#### EXERCISE TASK
Reproduce the material below with every instance of "icon" switched to "button", leaving everything else unchanged.

==========

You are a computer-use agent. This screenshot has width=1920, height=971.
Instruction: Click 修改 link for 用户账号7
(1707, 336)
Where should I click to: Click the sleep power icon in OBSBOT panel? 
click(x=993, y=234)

==========

#### EXPECTED OUTPUT
You are a computer-use agent. This screenshot has width=1920, height=971.
Instruction: Click 修改 link for 用户账号7
(1707, 336)
Where should I click to: Click the sleep power button in OBSBOT panel? 
click(x=993, y=234)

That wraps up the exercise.